El dinero es el lenguaje del diablo. Escribió esa frase en su cuaderno de pensamientos y después, mientras el camarero de la cafetería en que estaba sentado le traía el desayuno, se puso a leer un libro de Shelley, a escuchar el ruido maravilloso de la tormenta que caía sobre Madrid y a pensar en su chica capicúa. Cuando el autor de Defensa de la poesía le dijo que el amor es un espíritu dividido en dos formas, estuvo tan de acuerdo que le contestó en voz alta, como si en lugar de en el pasado Shelley estuviese allí: a mí me lo vas a contar.

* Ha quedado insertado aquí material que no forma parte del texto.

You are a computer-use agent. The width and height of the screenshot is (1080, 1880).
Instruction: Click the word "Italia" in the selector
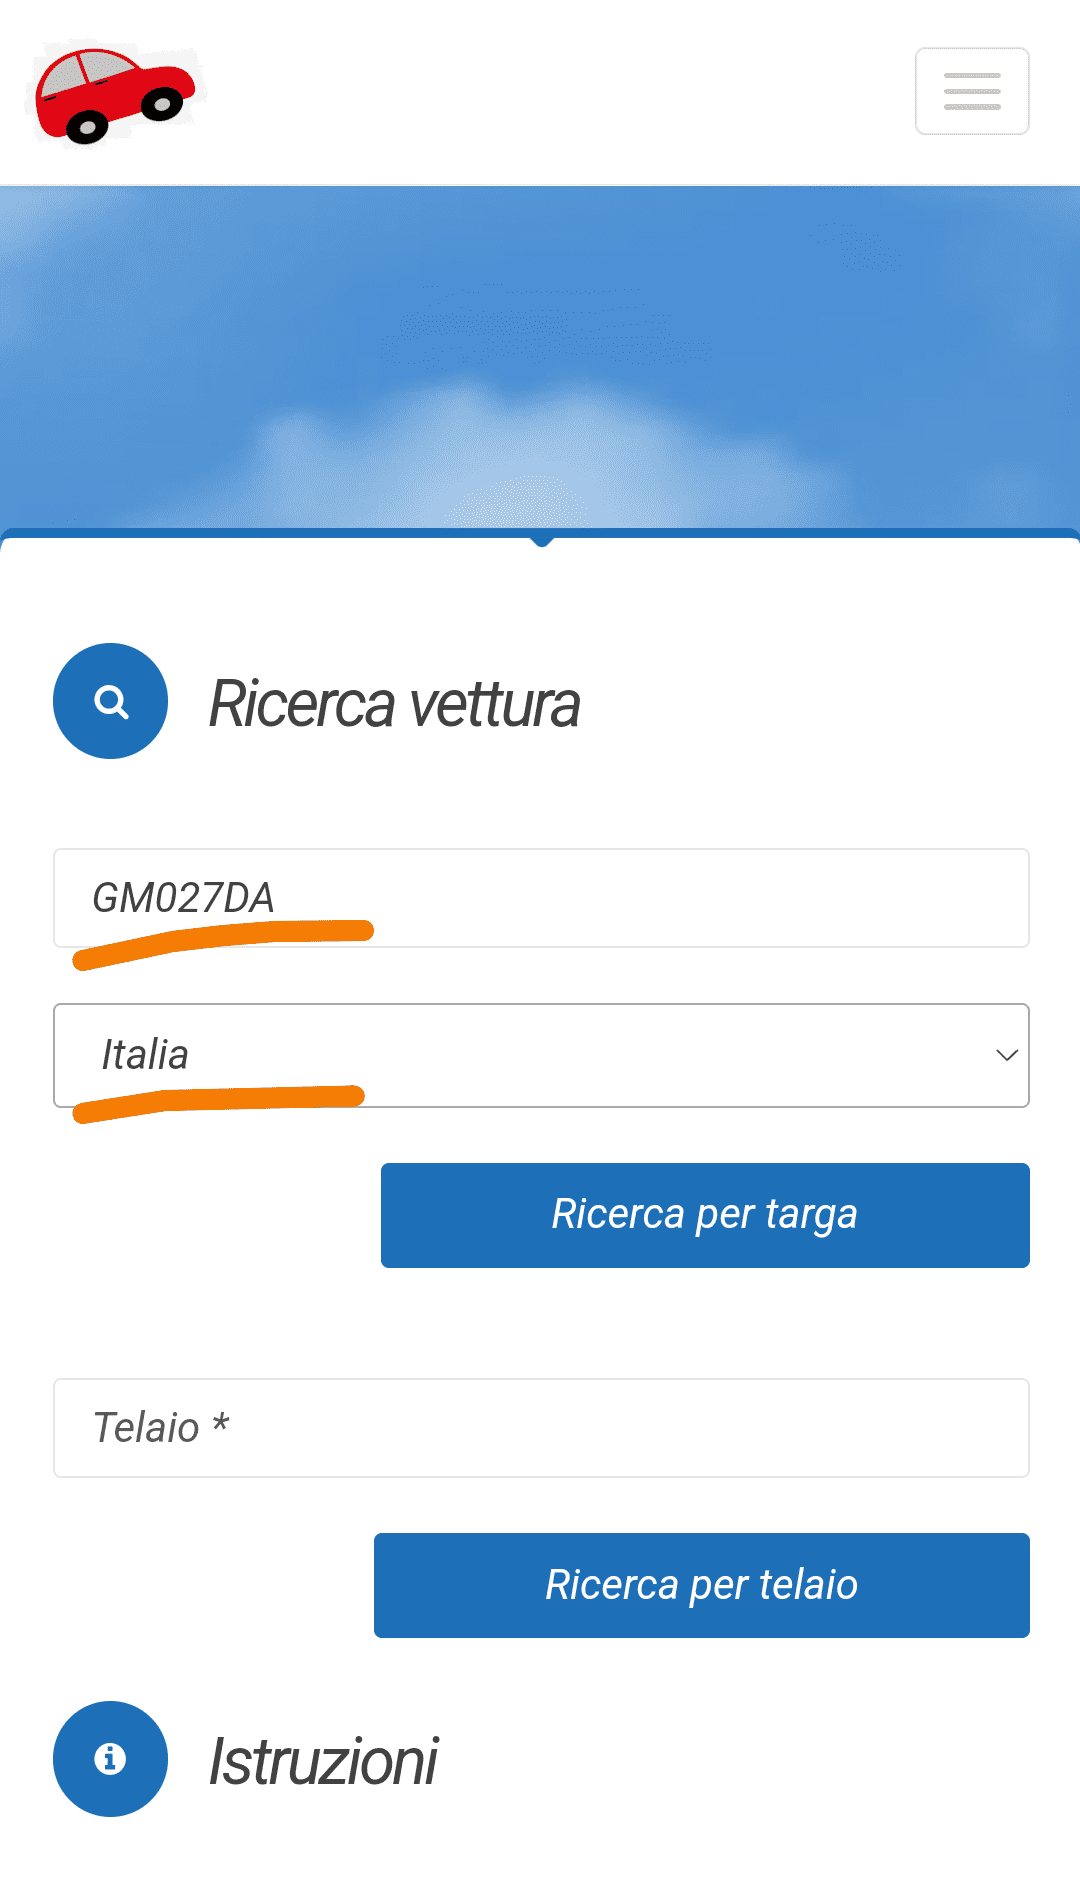tap(145, 1055)
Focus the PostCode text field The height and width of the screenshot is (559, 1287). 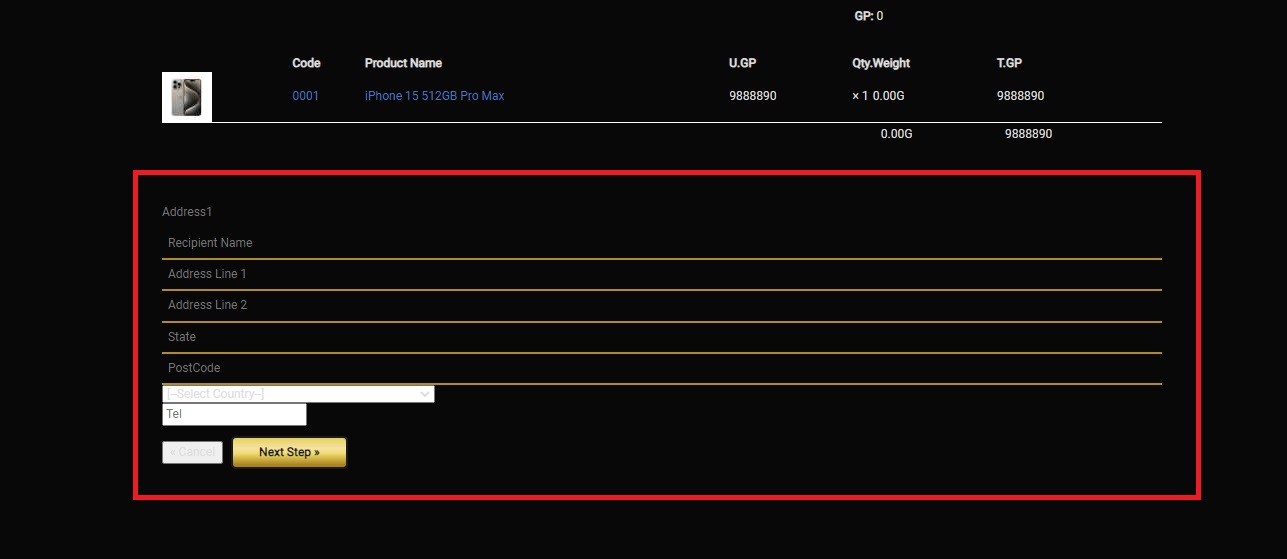click(661, 368)
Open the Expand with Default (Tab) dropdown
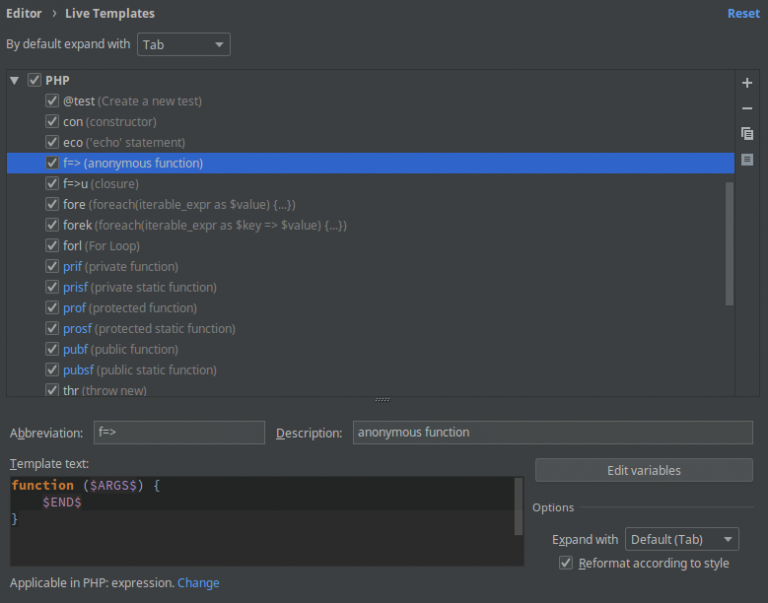The image size is (768, 603). [682, 539]
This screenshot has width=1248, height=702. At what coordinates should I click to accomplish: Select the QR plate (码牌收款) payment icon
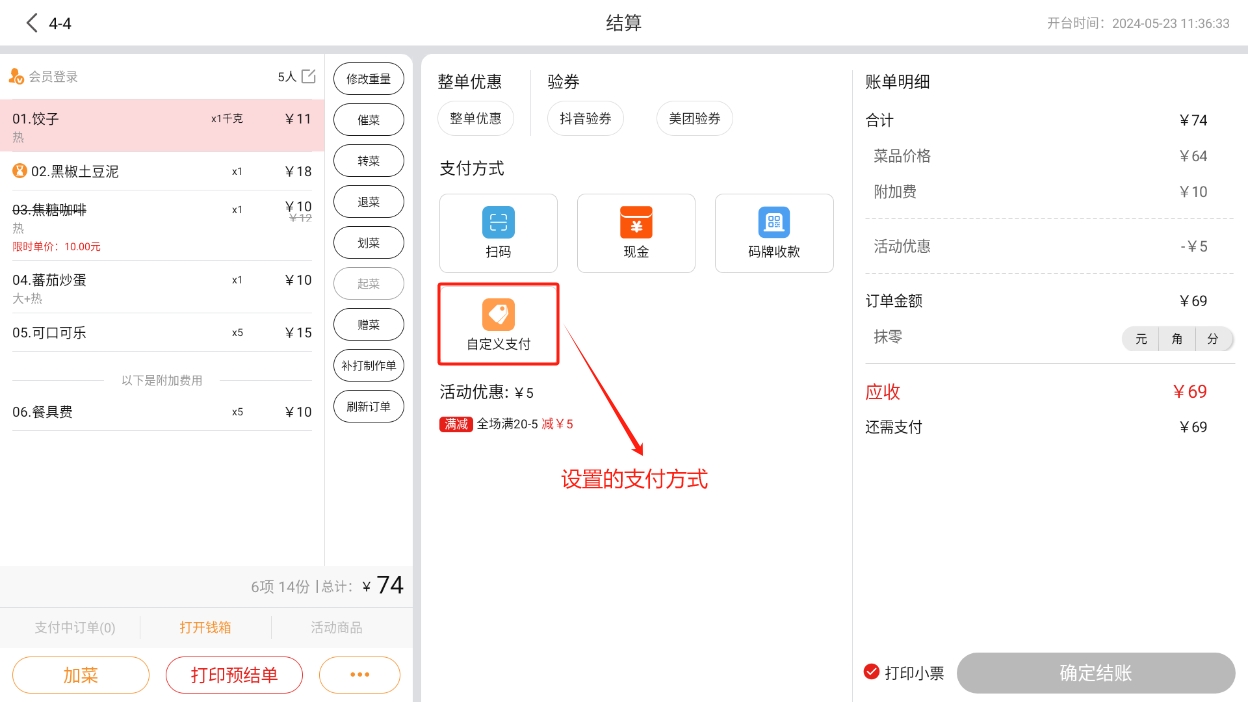tap(773, 222)
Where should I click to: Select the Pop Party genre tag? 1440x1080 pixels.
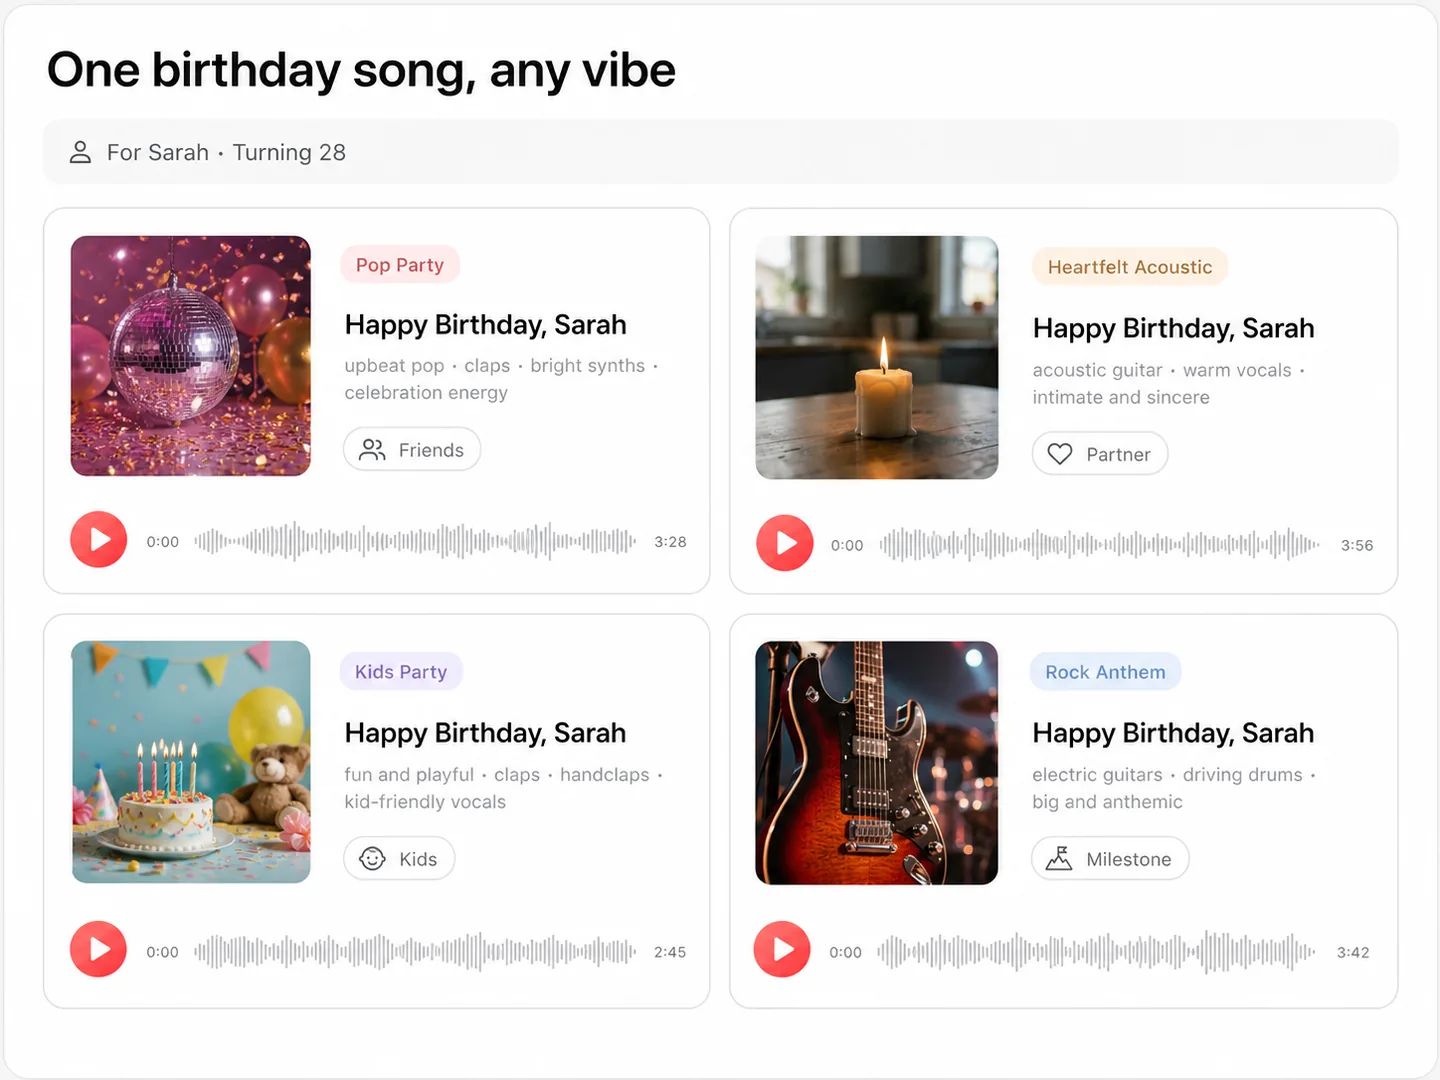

"Claro, es que la poesía es el lenguaje del amor y el dinero es el lenguaje del diablo", se dijo Juan Urbano mientras echaba azúcar en su café.

Inventan un fraude con el que se hacen millonarios y luego le ponen un nombre técnico

"Porque no hay más que ver lo que hace alguna gente en cuanto oye a los billetes de quinientos euros susurrarle tentaciones al oído". Claro que, si yo hubiese estado allí, le podría haber dicho que cada uno ve y escucha en cada cosa lo que quiere, o lo que le interesa, y por eso donde Pablo Neruda entendió que "la paloma está llena de papeles cortados", otros descubren que el poder está lleno de dinero fácil, monedas obedientes, fortunas a veces desenterradas de la tierra más oscura de este mundo.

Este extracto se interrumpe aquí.